男の射精そのものは快感を感じずに空虚感を感じる(男は自らの射精を語りたがらない)。感じる女への復讐がポルノに反映される(実際には女もそれほど感じているわけではない)。ポルノでよく制服が用いられるのは、背後に学校(=洗脳)を感じるため。男の自分勝手な論理で女を内面的に支配し、セクシャリティの自閉世界を作り上げることに帰結する。精液はその架け橋である。
ロリコンというと一般的に初潮前後の少女を対象としたものであり、社会全体がロリコン化しつつある。感じない男は自らの体を肯定的に見られず、少女の体として生きてみたかった願望が、少女の体の中に乗り移るという形で現れる(そのため少女が女性になる初潮頃がターゲットとなる)。母親からの訣別はロリコンの形をとり、自己完結した世界に閉じこもることで、完全な自由を手に入れる。

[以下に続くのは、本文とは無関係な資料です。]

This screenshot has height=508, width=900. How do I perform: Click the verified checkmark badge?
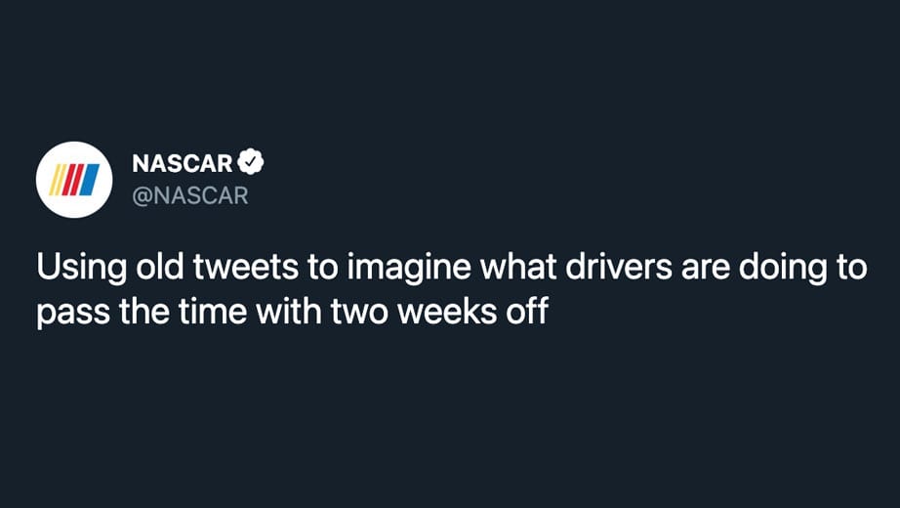click(x=250, y=162)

男のセクシャリティに対する肯定感のなさから、女への支配(うまくいかないと、復讐し罰っしようとする)を強める。正面から向き合おうとせず、架空の女のイメージのほうが生身の女よりも大事だったりする。「生まれてきて本当に良かった」と感じることで、ひととひとが感情を分かち合いながら、よい関係を作り上げていける。男のセクシャリティはいくらでも変わりうる。